“Bir Ulusu köleleştirmenin ve fethetmenin iki yolu vardır. Birisi kılıçla, diğeri borçla.” John Adams 1735 – 1826 John Perkins, “Kiralık bir İktisatçının İtirafları” kitabının yazarı aynı zamanda bir iktisatçı / ekonomist. 30 sene özel şirketlerde çalışmış bir isim ve ülkeleri hatta dünya düzenini dev şirketlerin yönettiğine dair şirketokrasi diye adlandırılacak bir sistemden söz edip duruyor. Bu sistemin içinde Perkins’e göre dev şirketler, finans kuruluşları ve medya gücü yer alıyor.
Ülkemizin içinde bulunduğu mali kriz ve makro boyutta dışa bağımlılık bizi sürekli (5 senede bir en azından) ciddi bir denklemin içine atıyor ve sıkıntıya sokuyor. Ancak John Perkins’in adını duyana kadar bunun bizim üretimsizliğimizden verimsizliğimizden v.s. Kaynaklandığını sanıyordum. Ancak onu okuduktan sonra gördüm ki durum cidden çok farklı. Bakın Perkins neler diyor:
“Hedef ülke tespit edildikten sonra, ülkenin liderini ikna yoluyla kontrol altına almak için “kiralık iktisatçılar” devreye sokulur; bunda başarısız olunursa “kiralık katiller” devreye sokularak lider ortadan kaldırılır; bunda da başarılı olunmazsa bu sefer asker/savaş devreye sokulur.”
Yazar ve Yrd. Doç Cevdet Akbay’a göre Perkins’in söylediği şirketokrasinin Türkiye’de ki temsilcisi TÜSİAD ! Cevdet Akbay tamda Perkins’in sesini yükselttiği coğrafyadan Amerika’dan yapıyor bu tespiti.
İşte John Perkins’in çarpıcı açıklamaları:
“Belki de en sık kullanılanı, öncelikle şirketlerimize uygun kaynakları olan ülkeleri bulur ve gözümüzü üstlerine dikeriz, petrol gibi.
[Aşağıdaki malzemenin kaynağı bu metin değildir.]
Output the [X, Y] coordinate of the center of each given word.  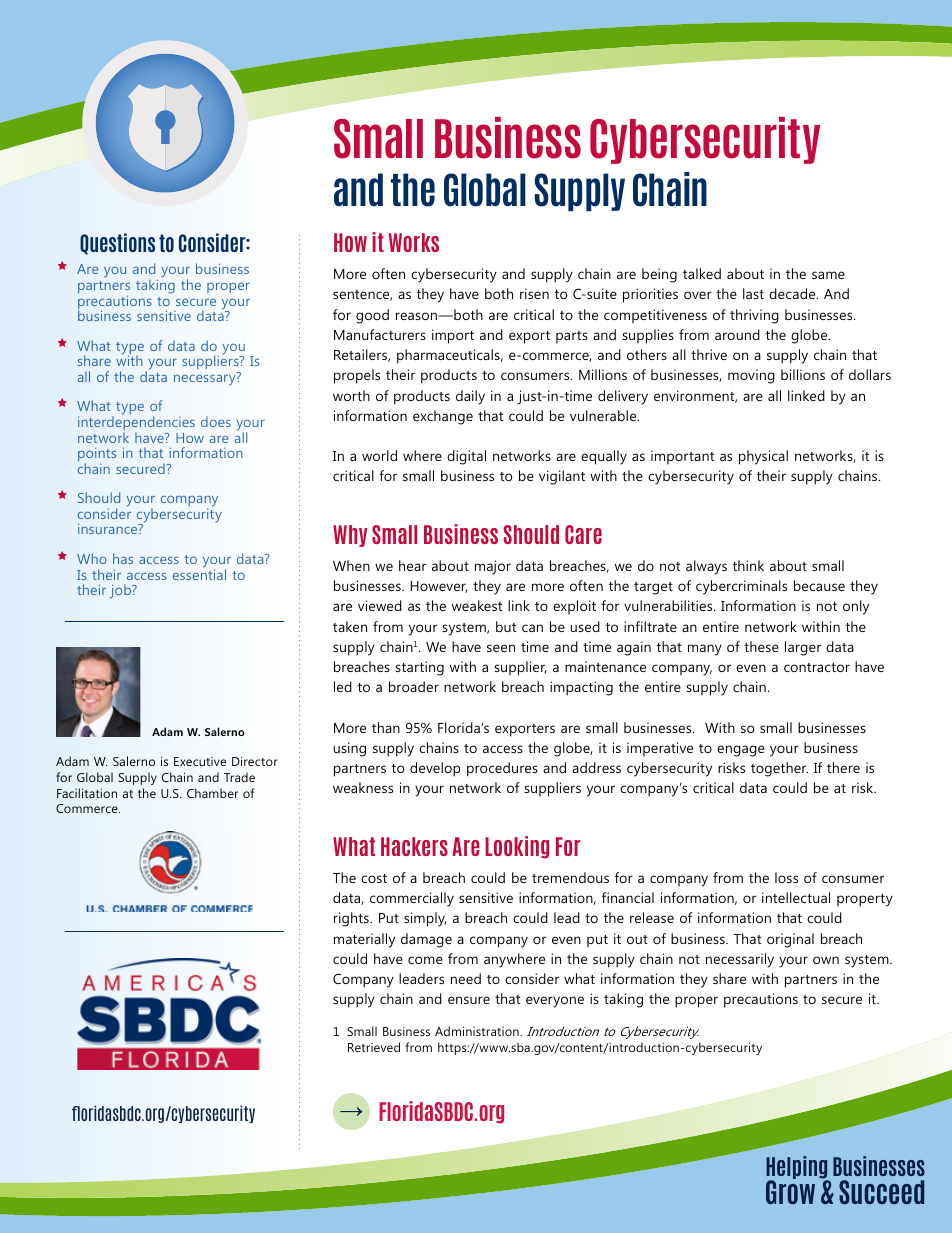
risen [534, 293]
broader [414, 686]
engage [741, 751]
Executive [200, 761]
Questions [117, 244]
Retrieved [374, 1047]
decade [793, 293]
Ardından Dünya Bankası ya da onun kardeşi başka bir organizasyondan o ülkeye büyük bir kredi ayarlarız. Fakat para asla gerçekte o ülkeye gitmez. Ülke yerine o ülkede projeler yapan kendi şirketlerimize gider. Enerji santralleri, sanayi alanları, limanlar bizim şirketlere ilaveten, o ülkedeki birkaç zengin insanın kar sağlayacağı şeyler. Bunlar toplumun çoğunluğuna yaramaz. Yine de o insanlar, yani bütün ülke bu borcun altına sokulur. Bu borç ödeyemeyecekleri kadar büyüktür ve bu da planın bir parçasıdır geri ödeyemezler. Ardından biz ekonomik tetikçiler gidip onlara deriz : ‘ Dinleyin, bize bir sürü borcunuz var. Borcu ödeyemiyorsunuz.’ O zaman petrolünüzü petrol şirketlerimiz için oldukça ucuza satın. Ülkenizde askeri üst kurmamıza izin verin ya da askerlerimizi desteklemek için dünyanın bir yerine asker gönderin – ırak gibi -, ya da bir dahaki BM seçiminde bizimle oy verin.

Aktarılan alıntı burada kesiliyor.